La beauté des paysages ou le fascinant foisonnement des expressions du vivant ne sont, à notre connaissance, pas abordés dans votre ouvrage. Est-ce un parti pris ?

Je ne suis pas insensible au charme des chemins sous la pluie et aux chants de certains oiseaux. Mais je raconte dans le livre mon expérience des Indiens Yanomamis sur le bord de l’Orénoque, en Amazonie, à une époque où je me croyais une vocation d’anthropologue. J’ai aussi vu un foisonnement du vivant avec fourmis légionnaires, araignées errantes, caïmans noirs, piranhas, jaguars, moustiques porteurs de malaria, etc. Et
je raconte aussi quelques expériences comme mon passage au Bengladesh, en 1974, lors des inondations qui nous firent pleurer à la vue des enfants mourants. Parfois, au lieu du sublime, j’ai eu dans la nature le sentiment de l’horrible et plus de peines que de joies.
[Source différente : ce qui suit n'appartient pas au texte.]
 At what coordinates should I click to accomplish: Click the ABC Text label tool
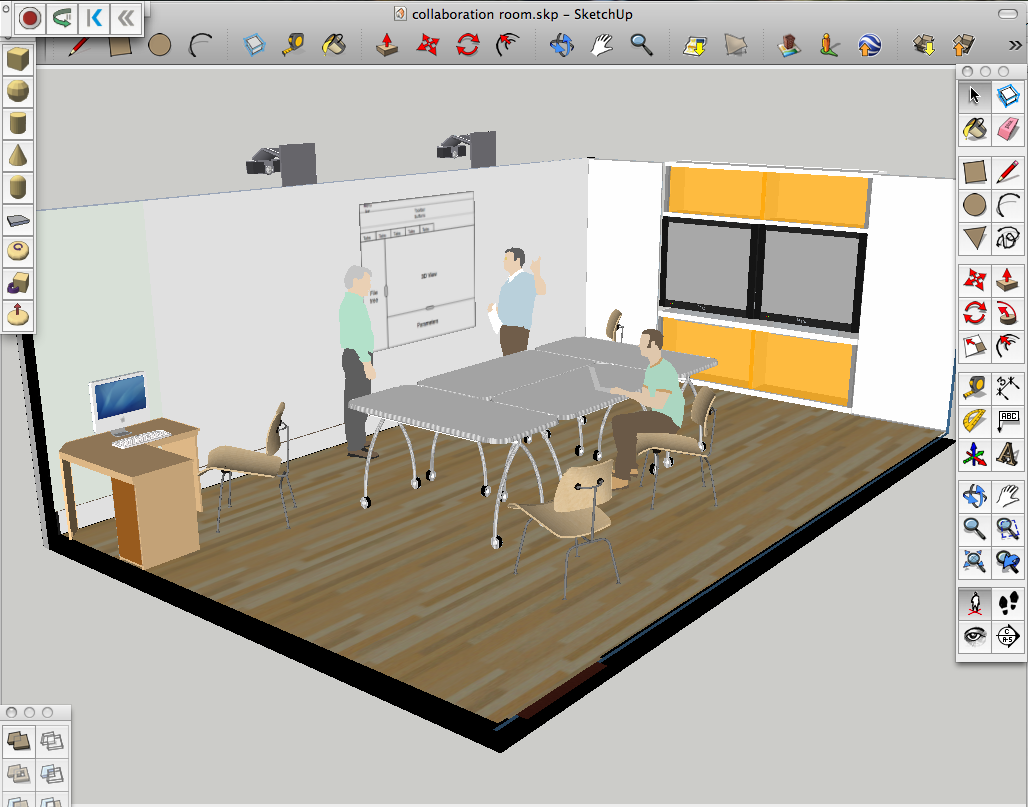[1008, 421]
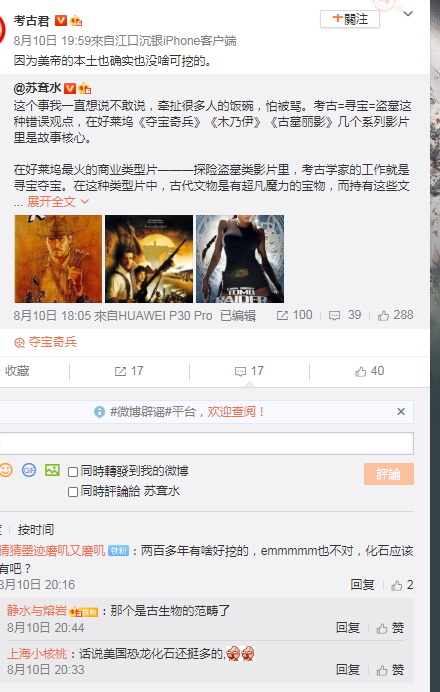Viewport: 440px width, 692px height.
Task: Enable 同時轉發到我的微博 checkbox
Action: 73,472
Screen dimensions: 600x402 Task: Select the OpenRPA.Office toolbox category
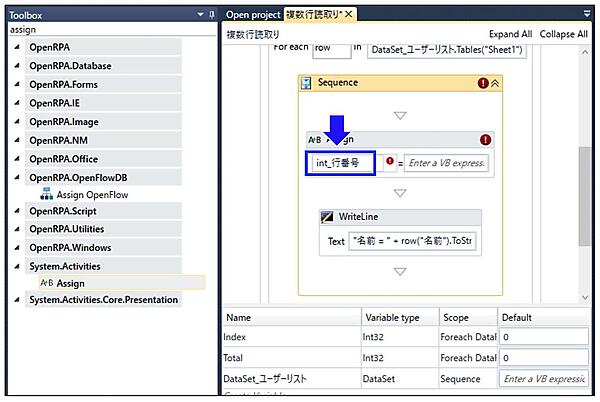point(63,158)
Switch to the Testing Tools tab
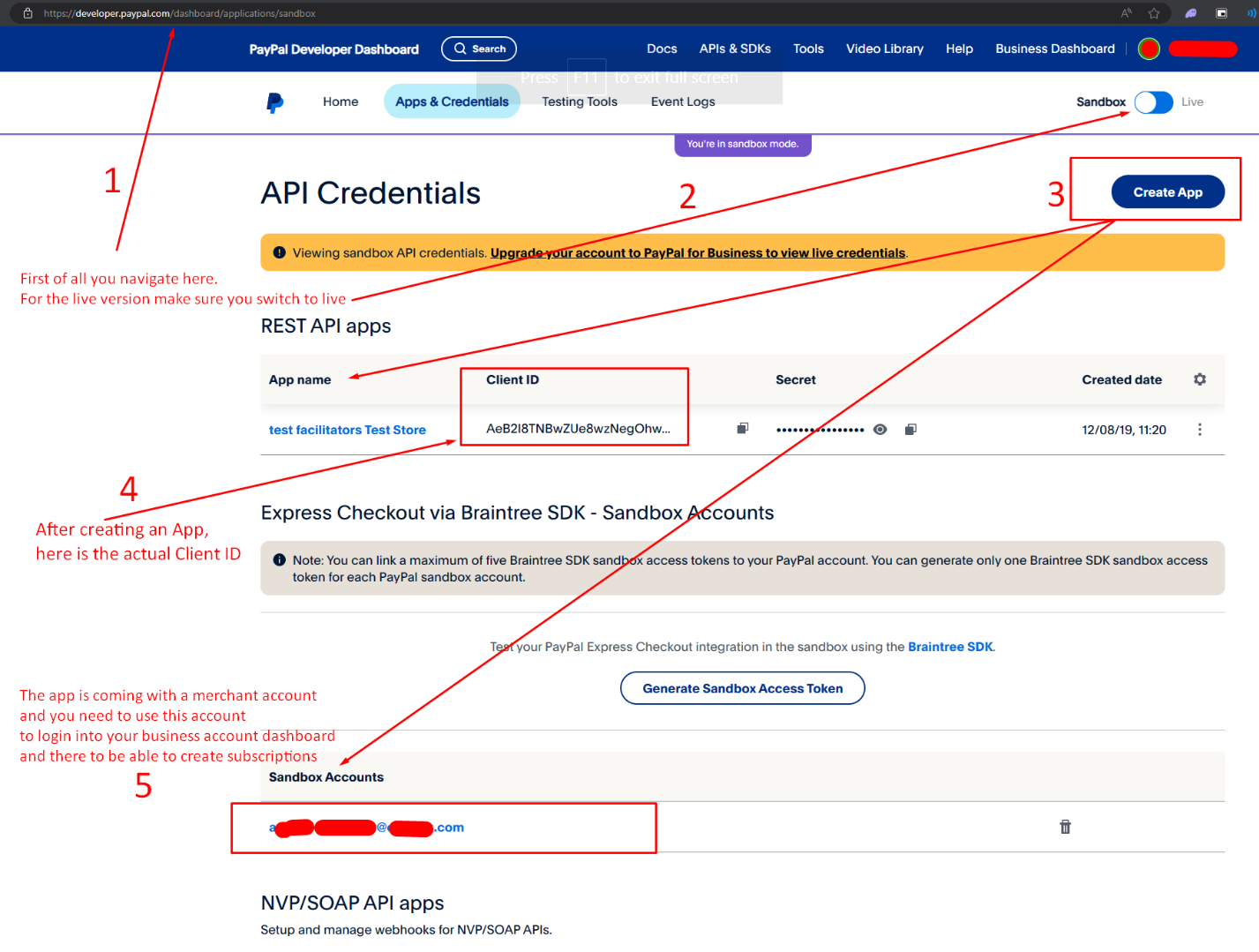This screenshot has width=1259, height=952. [x=579, y=102]
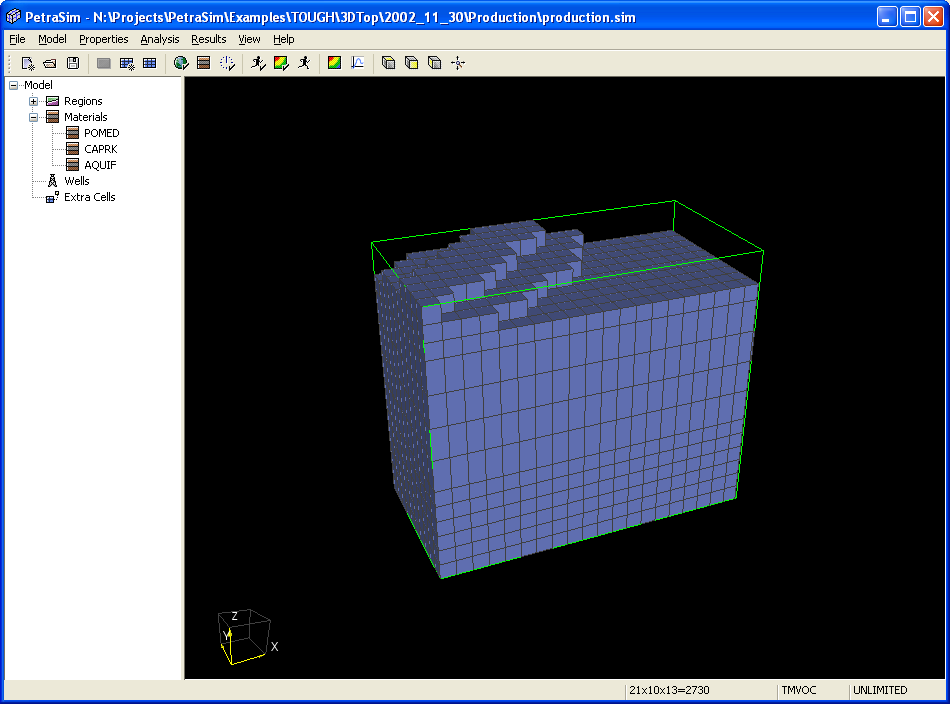
Task: Select the AQUIF material in the tree
Action: tap(100, 165)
Cela dit, j’ai aussi aimé la nature qu’avec mon père je rencontrais. Mais c’était une nature contrôlée, par des gardes forestiers par exemple. Humanisée, rendue vivable, on lui avait ôté les éléments les plus dangereux. Et on y allait avec des habits et des armes, car nul ne va nu au milieu des broussailles pour conter fleurette à une laie qui charge (rires) ! On y allait aussi pour la réguler afin d’éviter que, par exemple, des animaux ne détruisent les territoires ruraux ou qu’une espèce n’en vienne à faire disparaître les autres. Donc, rien de bien naturel dans ce rapport à la nature, pas plus que la terrine que nous partagions avec mon père sur le chemin. Il me semble que c’est parce que nous sommes protégés, à l’abri, comme lorsque nous regardons un orage à travers une vitre, que nous pouvons apprécier le sublime de la nature, jusque dans sa violence. Et que, peut-être inconsciemment, nous éprouvons, comme le chasseur qui a abattu un fauve, le plaisir d’avoir pu affronter la nature.
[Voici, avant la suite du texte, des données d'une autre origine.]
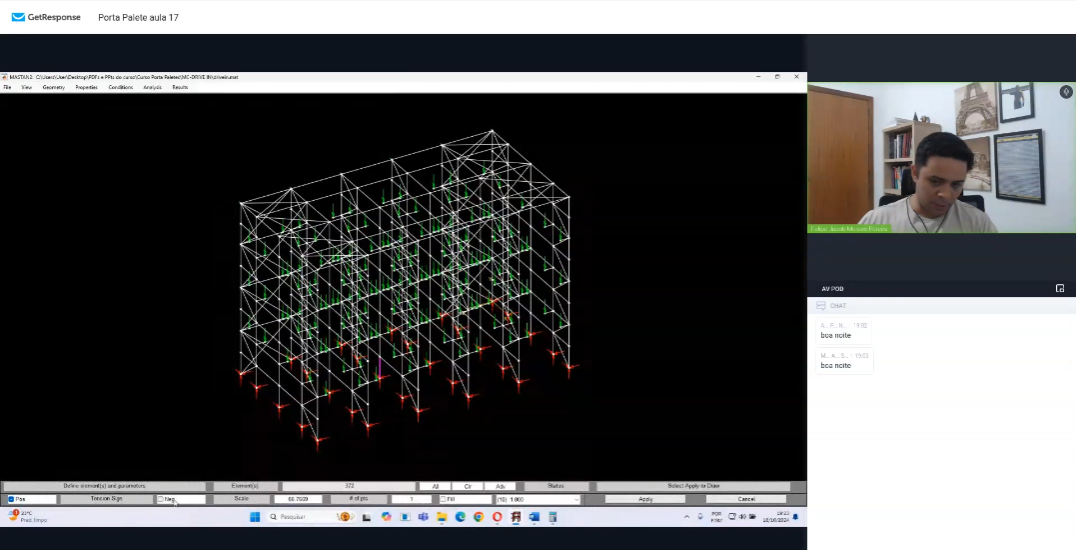Open Word from the taskbar

pyautogui.click(x=534, y=517)
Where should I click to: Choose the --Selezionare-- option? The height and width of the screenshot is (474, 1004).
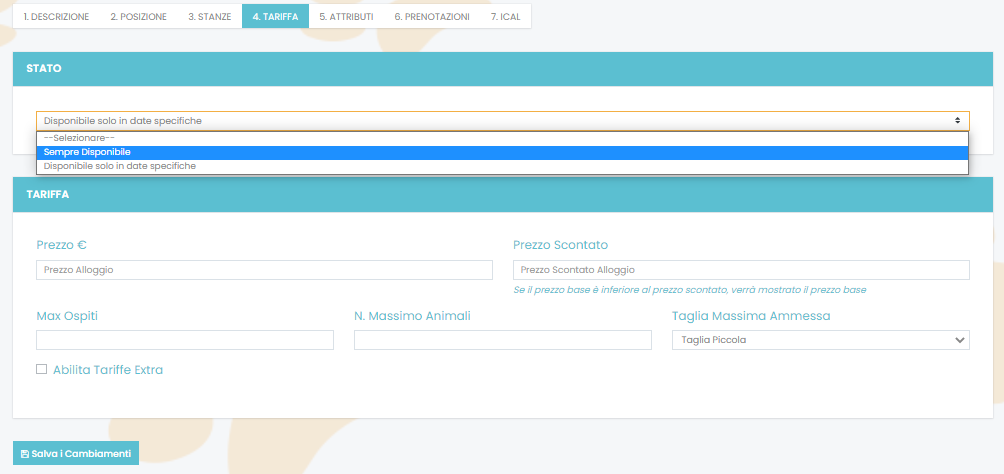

Appliquée à la chasse, la notion de tradition est rédhibitoire. Quels conseils donneriez-vous aux chasseurs à cet égard ?
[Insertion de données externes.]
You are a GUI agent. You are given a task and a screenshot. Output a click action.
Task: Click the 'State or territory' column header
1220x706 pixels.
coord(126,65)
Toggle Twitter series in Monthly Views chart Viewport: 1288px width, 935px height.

L’erreur est de laisser croire que la tradition serait opposée à la novation et l’humanisme. Tradition signifie transmission, du latin traditio ; elle concerne les valeurs, pas des comportements. Or, aucune avancée dans l’histoire ne se peut sans s’appuyer sur le passé. Einstein ou Max Planck ont toujours dit ce qu’ils devaient à Newton et à la tradition depuis Aristote, comme la façon de mettre la table en France renvoie au Moyen Âge. Seul l’esprit totalitaire croit pouvoir du passé faire table rase.

La vie des civilisations est celle des traditions roulées comme des galets par la mer. Si la chasse a survécu, en France, dans les républiques, c’est, outre la défense de la ruralité et le contrôle de la biosphère, parce qu’elle a cette particularité d’être démocratique et de montrer l’exceptionnalité humaine. De l’acte de chasser à cette façon humaine de communier devant certaines particularités naturelles, de les appeler ‘‘belles’’ même, de respecter ses compagnons et de partager le gibier, la chasse porte tout à la fois l’histoire de France et ses valeurs humanistes. Car je vois dans la besace du chasseur plus que du gibier : la liberté à l’œuvre, l’égalité des droits et la fraternité. Or, c’est bien cela que détestent les petits bonshommes verts : ces valeurs dont pourtant l’avenir a besoin.